Dexter by Design: He's Back!

 First off- Happy New Years!!!  It's the beginning of 2010 and today- 01-02-2010- is a palindrome day!  That's right- today's date is the same backwards and forwards.  Just a little piece of trivia to kick off my '10 blogging adventures.


I'm a fan of Dexter.  I love the Showtime series, which prompted me to read the books the show was based on, and I soon loved the books as well.  The third Dexter book left me a little disappointed, so while I was anxious to read the new book I didn't rush out to buy it as I had the third novel.

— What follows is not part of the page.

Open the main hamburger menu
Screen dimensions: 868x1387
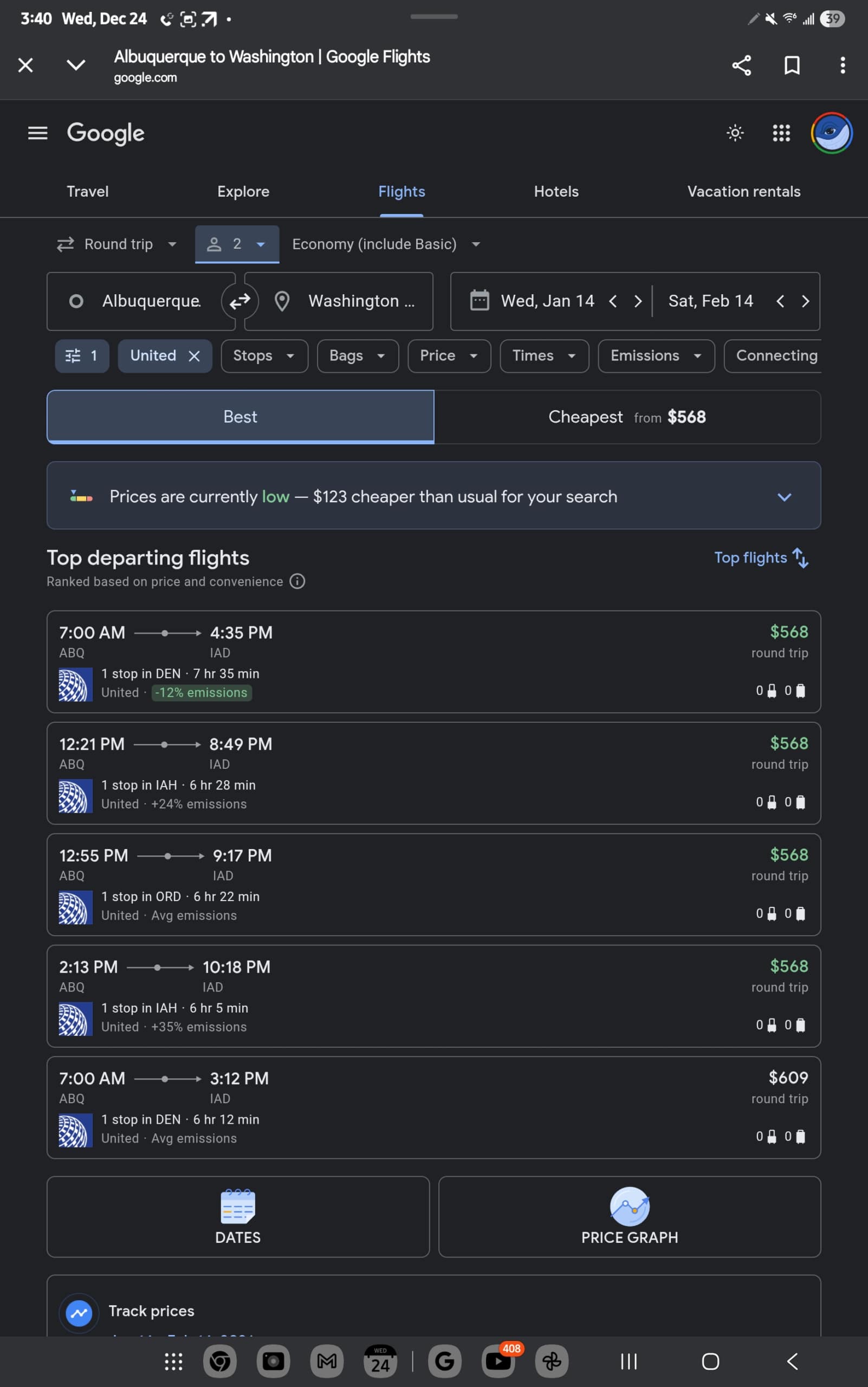coord(38,133)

Dexter by Design by Jeff Lindsay is the fourth outing of nice guy serial killer Dexter Morgan.  What's that you say?  A nice guy serial killer?  Well, in a word, yes.  Other than the occasional murder, Dexter is a very likable guy.  Besides, he subscribes to the Harry code -his adoptive father's policeman code of who Dexter can kill (bad guys) and who Dexter can't kill (non-bad guys), as well as How To Blend In As a Normal Human Being

The fourth book opens with Dexter and his new wife, Rita, on their honeymoon in Paris, where Dexter is doing his best to ignore his Dark Passenger's hunger and to put up with Rita's site-seeing requests.  There they get to view a very unusual and disturbing art exhibit.  Then it's back home to Miami and more blood splattering work for Dexter- he works for the police department.

Dexter's adoptive sister, cop Deborah, aware of her brother's killing tendencies is torn between locking him up and letting him stay free.  But in the mean time she enlists his help in tracking down a different type of psychopath- one who likes to carve up his victims into fruit bowls and touristy-like gift baskets and leaving them on display.  After Debs is injured, Dexter must find the killer himself while trying to shake the suspicions of Deb's new partner.  Dexter is also playing daddy to Rita's two little damaged children, mini-Dexter's in the making, and teaching them the Harry Code.

Dexter by Design is classic, awesome Dexter.  Where the third book went off track a bit, Dexter and his dark passenger are now reunited.  As always, the city of Miami is a supporting, if not second main character, in the Dexter books.  One thing I can say from reading the books- I will never, ever, ever drive in Miami.  Ever!

Dexter by Design gets a Midnight Book Rating of Midnight.  Welcome back, Dexter!  You've been missed.